### Records to use
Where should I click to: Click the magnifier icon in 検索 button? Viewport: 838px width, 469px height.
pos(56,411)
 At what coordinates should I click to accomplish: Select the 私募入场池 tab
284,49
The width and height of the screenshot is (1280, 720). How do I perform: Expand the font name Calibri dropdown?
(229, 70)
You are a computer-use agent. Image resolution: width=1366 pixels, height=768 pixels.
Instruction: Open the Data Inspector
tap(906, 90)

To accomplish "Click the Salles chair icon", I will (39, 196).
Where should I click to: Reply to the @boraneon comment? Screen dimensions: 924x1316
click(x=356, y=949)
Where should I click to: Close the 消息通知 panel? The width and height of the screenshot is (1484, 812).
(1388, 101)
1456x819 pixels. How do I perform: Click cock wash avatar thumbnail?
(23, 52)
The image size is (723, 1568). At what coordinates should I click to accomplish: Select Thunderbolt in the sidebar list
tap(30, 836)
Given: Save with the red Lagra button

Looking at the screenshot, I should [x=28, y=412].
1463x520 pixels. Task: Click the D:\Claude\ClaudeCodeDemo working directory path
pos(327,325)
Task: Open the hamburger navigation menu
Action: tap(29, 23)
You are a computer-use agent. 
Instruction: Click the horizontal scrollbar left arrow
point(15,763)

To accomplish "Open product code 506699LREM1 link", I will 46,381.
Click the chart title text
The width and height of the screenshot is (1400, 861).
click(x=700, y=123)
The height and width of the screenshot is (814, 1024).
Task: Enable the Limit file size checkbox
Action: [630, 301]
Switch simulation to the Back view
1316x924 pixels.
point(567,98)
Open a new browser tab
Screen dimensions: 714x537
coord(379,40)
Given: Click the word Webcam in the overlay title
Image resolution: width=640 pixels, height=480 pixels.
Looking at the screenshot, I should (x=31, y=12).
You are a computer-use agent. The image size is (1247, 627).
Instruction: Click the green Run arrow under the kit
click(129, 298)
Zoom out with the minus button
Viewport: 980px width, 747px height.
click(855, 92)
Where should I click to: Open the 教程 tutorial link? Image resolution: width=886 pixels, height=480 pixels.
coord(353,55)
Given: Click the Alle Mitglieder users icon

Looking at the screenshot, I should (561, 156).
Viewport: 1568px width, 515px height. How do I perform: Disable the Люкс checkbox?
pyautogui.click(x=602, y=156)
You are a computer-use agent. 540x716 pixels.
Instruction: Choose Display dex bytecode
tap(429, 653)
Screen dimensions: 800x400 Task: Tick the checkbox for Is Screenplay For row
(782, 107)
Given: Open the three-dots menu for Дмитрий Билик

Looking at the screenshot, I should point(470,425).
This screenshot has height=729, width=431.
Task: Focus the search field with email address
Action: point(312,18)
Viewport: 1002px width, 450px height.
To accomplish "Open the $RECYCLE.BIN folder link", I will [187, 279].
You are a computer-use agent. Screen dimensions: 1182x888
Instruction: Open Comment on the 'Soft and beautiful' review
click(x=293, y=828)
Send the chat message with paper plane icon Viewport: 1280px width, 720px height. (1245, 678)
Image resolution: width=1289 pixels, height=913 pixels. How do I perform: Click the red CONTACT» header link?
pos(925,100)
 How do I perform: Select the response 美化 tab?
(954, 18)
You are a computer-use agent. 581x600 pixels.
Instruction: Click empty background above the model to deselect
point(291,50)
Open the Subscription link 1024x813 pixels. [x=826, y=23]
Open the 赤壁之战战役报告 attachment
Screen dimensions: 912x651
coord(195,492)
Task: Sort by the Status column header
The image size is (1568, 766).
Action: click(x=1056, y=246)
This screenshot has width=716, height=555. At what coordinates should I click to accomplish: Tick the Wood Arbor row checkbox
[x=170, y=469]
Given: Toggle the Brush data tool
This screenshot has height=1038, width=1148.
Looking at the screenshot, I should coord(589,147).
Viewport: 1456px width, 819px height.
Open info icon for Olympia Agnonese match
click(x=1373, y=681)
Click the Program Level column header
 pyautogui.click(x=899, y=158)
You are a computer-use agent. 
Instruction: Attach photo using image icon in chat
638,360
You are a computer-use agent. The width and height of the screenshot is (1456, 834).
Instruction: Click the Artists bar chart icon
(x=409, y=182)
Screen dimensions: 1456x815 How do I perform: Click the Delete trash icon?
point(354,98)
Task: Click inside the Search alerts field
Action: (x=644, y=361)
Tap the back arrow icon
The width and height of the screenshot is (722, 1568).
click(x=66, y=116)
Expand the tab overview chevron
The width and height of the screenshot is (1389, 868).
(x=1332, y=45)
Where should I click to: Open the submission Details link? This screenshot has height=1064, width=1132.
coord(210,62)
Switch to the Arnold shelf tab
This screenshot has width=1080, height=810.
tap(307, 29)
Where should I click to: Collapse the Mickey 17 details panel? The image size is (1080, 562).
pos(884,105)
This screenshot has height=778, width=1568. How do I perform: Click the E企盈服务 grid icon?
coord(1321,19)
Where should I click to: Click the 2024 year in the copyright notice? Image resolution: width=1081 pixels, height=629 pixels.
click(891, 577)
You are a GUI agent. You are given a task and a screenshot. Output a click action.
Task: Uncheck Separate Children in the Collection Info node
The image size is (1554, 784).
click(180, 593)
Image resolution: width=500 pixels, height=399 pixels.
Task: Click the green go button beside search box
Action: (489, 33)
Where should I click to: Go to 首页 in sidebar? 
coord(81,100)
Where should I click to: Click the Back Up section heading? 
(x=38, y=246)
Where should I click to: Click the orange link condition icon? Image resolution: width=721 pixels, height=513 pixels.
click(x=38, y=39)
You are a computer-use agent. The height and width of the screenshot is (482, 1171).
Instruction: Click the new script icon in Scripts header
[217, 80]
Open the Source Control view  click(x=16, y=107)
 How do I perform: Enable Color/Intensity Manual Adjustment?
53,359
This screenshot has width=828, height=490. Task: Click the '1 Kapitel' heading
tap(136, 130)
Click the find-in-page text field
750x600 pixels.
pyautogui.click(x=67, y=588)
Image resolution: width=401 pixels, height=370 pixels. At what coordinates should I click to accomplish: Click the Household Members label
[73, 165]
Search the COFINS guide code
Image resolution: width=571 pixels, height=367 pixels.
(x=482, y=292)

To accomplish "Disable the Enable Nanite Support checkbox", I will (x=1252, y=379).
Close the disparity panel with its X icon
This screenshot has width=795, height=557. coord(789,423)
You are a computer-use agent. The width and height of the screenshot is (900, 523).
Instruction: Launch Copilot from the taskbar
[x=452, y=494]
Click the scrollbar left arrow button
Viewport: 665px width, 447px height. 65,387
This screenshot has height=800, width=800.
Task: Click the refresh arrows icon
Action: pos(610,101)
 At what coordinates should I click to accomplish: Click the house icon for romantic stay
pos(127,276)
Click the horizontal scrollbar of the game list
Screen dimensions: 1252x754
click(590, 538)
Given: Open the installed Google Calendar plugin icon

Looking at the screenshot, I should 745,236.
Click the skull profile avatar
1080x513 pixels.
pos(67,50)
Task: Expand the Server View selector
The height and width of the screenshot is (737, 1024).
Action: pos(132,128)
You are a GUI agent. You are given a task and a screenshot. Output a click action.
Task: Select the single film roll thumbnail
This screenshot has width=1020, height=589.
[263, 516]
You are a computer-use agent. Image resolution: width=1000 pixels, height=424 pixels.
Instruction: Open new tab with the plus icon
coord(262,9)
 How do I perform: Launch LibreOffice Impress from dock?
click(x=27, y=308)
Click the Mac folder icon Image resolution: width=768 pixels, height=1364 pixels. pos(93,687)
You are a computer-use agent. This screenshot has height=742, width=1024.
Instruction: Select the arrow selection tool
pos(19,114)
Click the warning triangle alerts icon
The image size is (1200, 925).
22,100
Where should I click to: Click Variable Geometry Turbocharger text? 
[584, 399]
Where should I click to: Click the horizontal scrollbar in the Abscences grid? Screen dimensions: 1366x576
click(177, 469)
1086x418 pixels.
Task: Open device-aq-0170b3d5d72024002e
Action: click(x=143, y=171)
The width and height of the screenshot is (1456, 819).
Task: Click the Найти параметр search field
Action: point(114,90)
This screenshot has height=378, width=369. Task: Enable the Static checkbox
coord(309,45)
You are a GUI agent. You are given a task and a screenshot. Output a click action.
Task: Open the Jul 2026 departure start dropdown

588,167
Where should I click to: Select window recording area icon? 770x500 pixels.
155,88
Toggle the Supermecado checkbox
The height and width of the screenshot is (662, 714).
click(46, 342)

### Do this
In the lines starting at the first one and ending at the line containing "(1388, 101)", change "Data Inspector" to "Layer Inspector" and give those lines again with nothing else altered.

### Result for this task
Where should I click to: Click the magnifier icon in 検索 button? Viewport: 838px width, 469px height.
pos(56,411)
 At what coordinates should I click to accomplish: Select the 私募入场池 tab
284,49
The width and height of the screenshot is (1280, 720). How do I perform: Expand the font name Calibri dropdown?
(229, 70)
You are a computer-use agent. Image resolution: width=1366 pixels, height=768 pixels.
Instruction: Open the Layer Inspector
tap(906, 90)

To accomplish "Click the Salles chair icon", I will (39, 196).
Where should I click to: Reply to the @boraneon comment? Screen dimensions: 924x1316
click(x=356, y=949)
Where should I click to: Close the 消息通知 panel? The width and height of the screenshot is (1484, 812).
(1388, 101)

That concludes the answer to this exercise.